Короче говоря, утро выдалось дерьмовое, а тут еще предстояло разобраться с «Луи Вюиттоном». «Вюиттона» было много, целые тележки. Горы чемоданов, сумок на колесиках, несессеров, складных саквояжей для платьев, спортивных сумок на ремне и защелкивающихся дамских сумочек, гордо носящих переплетенные L и V, из главного магазина в Милане или чудовищных размеров бутика на Пятой авеню. Каждый приглашенный, поднявшийся на борт самолета, очевидно, запомнил, что «дорожные сумки от „Луи Вюиттона“ — наш выбор»143. Три носильщика в бордовой униформе «Миллионэйр» (тонкая ирония!) прилагали все силы, чтобы уместить багаж в брюхе «Гольфстрима», но преуспели мало, хотя и взмокли от усилий. Несколько часов назад мы с Элайзой, Дэвидом и Лео приехали на лимузине из Нью-Йорка в Тетерборо144 убедиться, что все готово к прибытию вертолета, на котором Филип и компания должны прилететь с вертодрома на Уолл-стрит в аэропорт.

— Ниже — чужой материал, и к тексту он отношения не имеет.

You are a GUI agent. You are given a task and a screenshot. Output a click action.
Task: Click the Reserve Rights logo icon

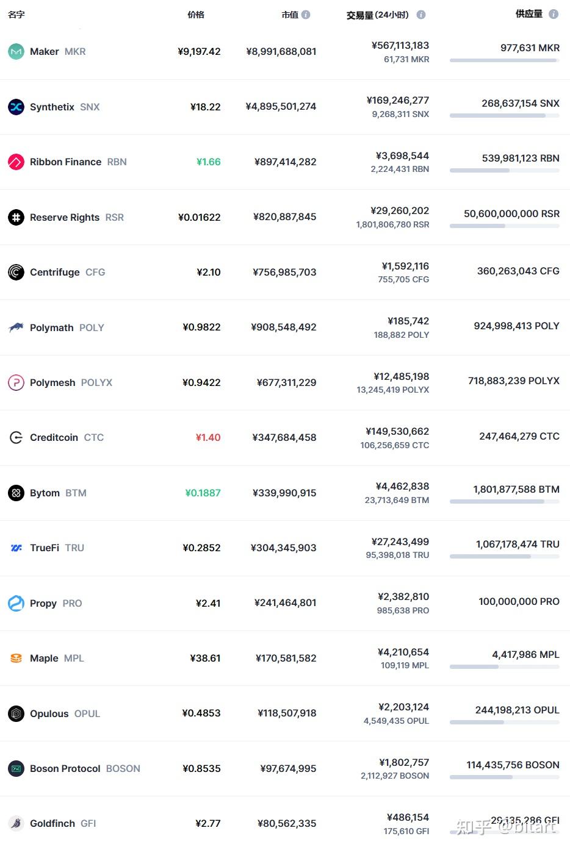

Утром я оставила Филипа дрыхнуть на диване, поставив радиобудильник на час позже и заткнув горе-кавалеру за брючный ремень записку с напоминанием явиться к вертолету не позже шести часов вечера.

За отслеживанием погрузки «луи вюиттонов» наших гостей, проверкой, достаточно ли на борту самолета увлажняющего аэрозоля для лица «Эвиан», у меня не осталось времени переживать из-за пустяков вроде публично навешенного ярлыка лживой, вероломной шлюхи, да еще в самой популярной газете светских сплетен, которую читают все без исключения друзья, коллеги и родственники.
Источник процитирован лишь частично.